(Pointing items for screenshots and pages)
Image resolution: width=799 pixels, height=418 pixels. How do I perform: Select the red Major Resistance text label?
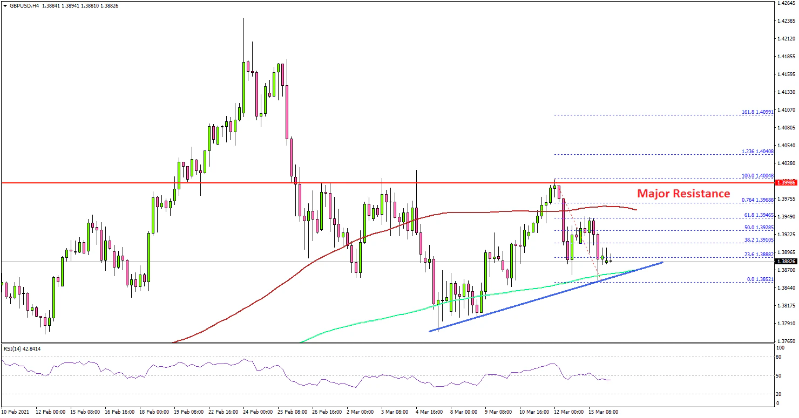[683, 194]
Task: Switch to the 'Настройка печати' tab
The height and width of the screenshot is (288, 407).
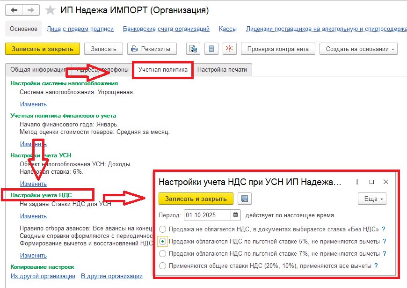Action: tap(224, 70)
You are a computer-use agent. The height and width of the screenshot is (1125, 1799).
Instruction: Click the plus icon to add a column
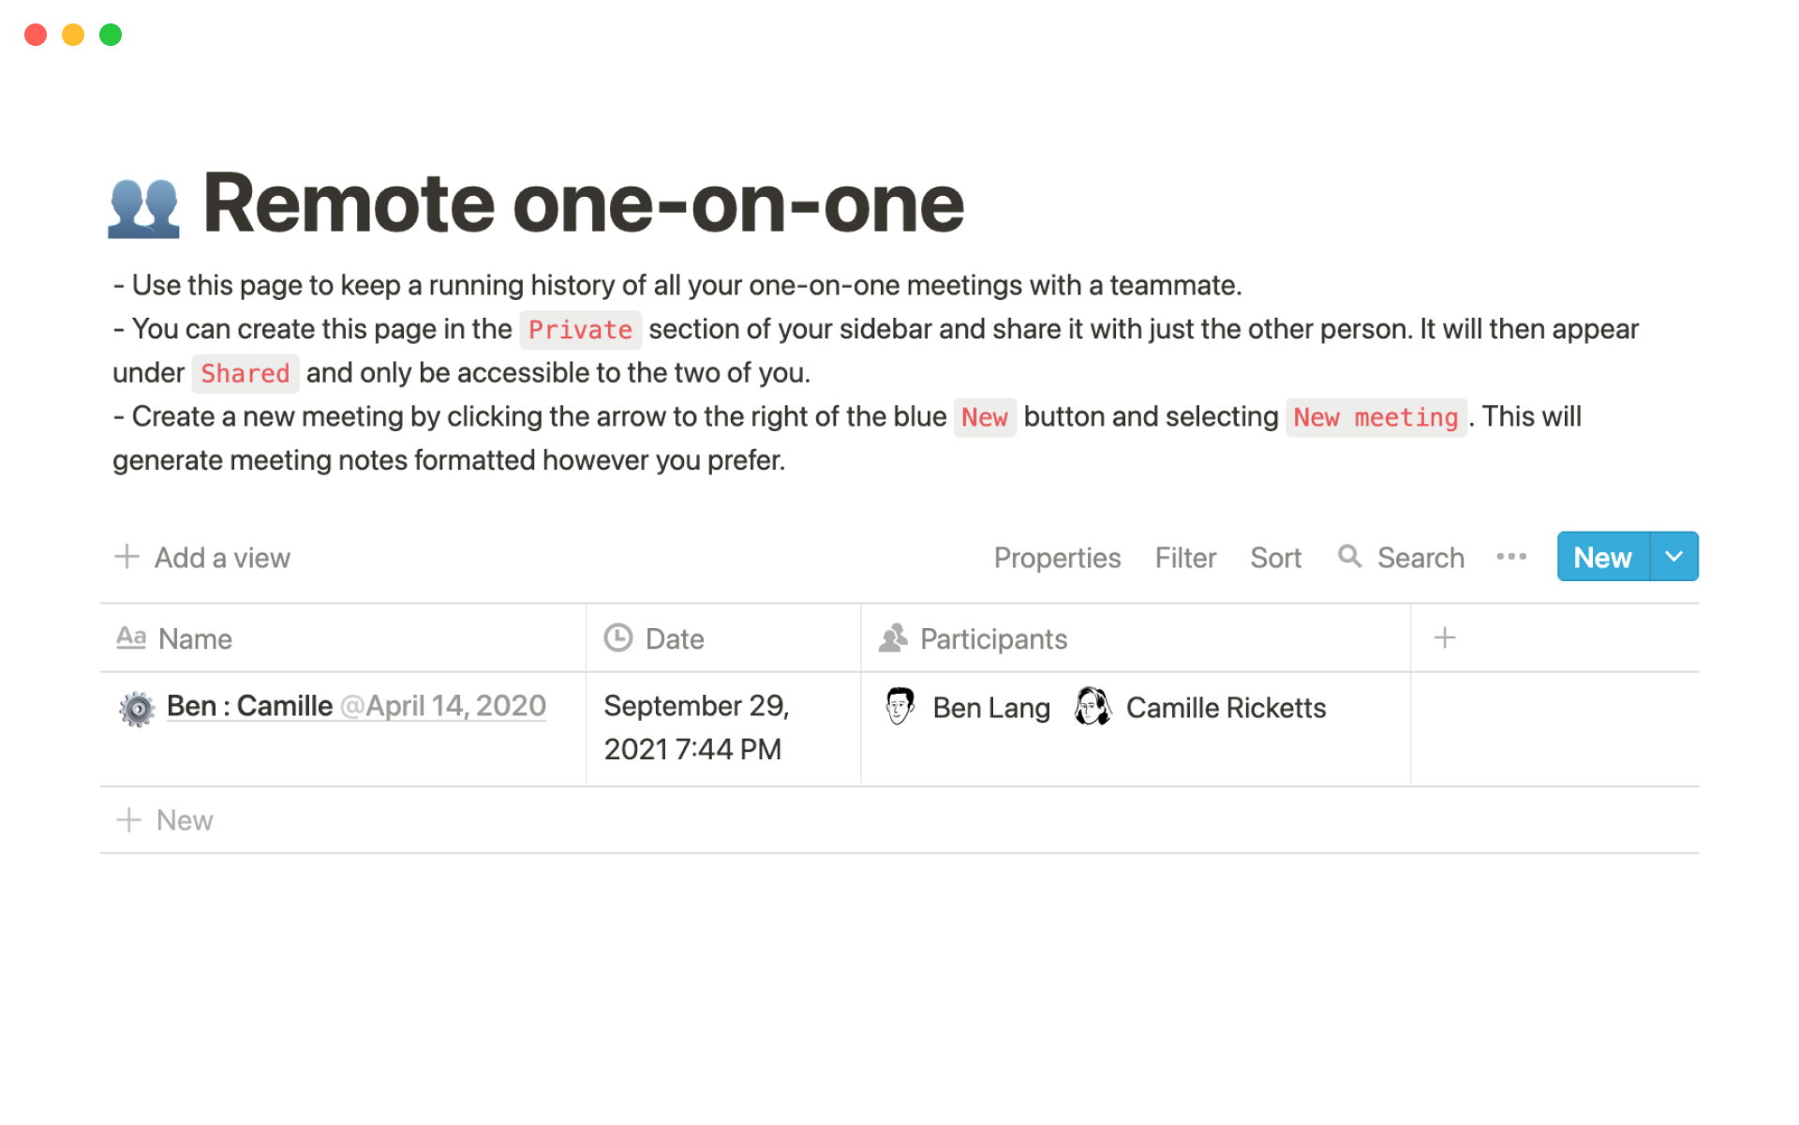[x=1444, y=638]
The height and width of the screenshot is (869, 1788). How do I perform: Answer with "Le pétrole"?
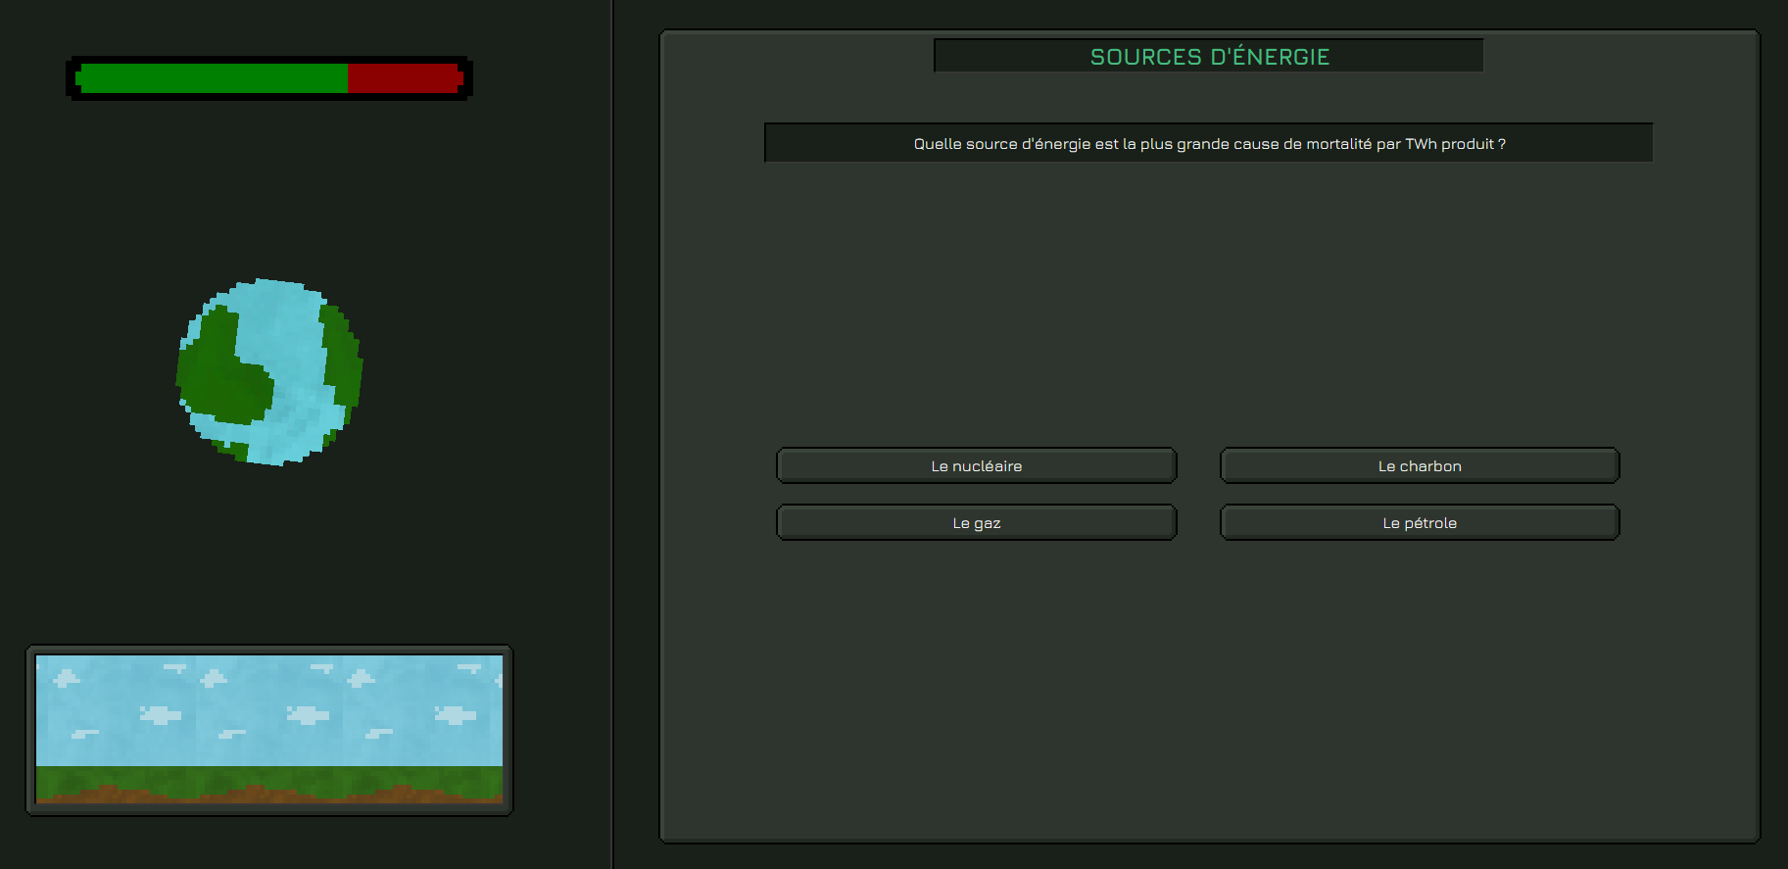1419,523
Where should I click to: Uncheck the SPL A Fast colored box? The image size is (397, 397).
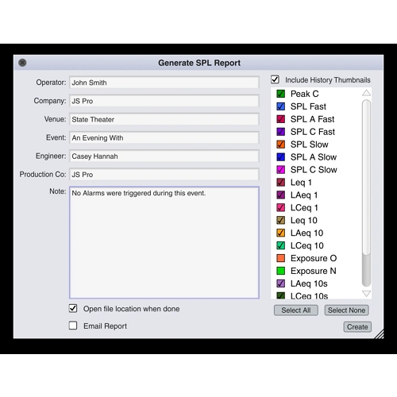pos(280,119)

Your instructions. Render every line of the items above as a Markdown table with the columns Row and Line, numbering the rows and omitting blank lines. Leave the pictures out of the table.

Task result.
| Row | Line |
|---|---|
| 1 | Image resolution: width=799 pixels, height=418 pixels. How do I perform: Select the red Major Resistance text label? |
| 2 | [683, 194] |
| 3 | Task: Switch to the 'Настройка печати' tab |
| 4 | The height and width of the screenshot is (288, 407). |
| 5 | Action: tap(224, 70) |
| 6 | You are a computer-use agent. The height and width of the screenshot is (1125, 1799). |
| 7 | Instruction: Click the plus icon to add a column |
| 8 | [x=1444, y=638] |
| 9 | The height and width of the screenshot is (869, 1788). How do I perform: Answer with "Le pétrole"? |
| 10 | 1419,523 |
| 11 | Where should I click to: Uncheck the SPL A Fast colored box? The image size is (397, 397). |
| 12 | pos(280,119) |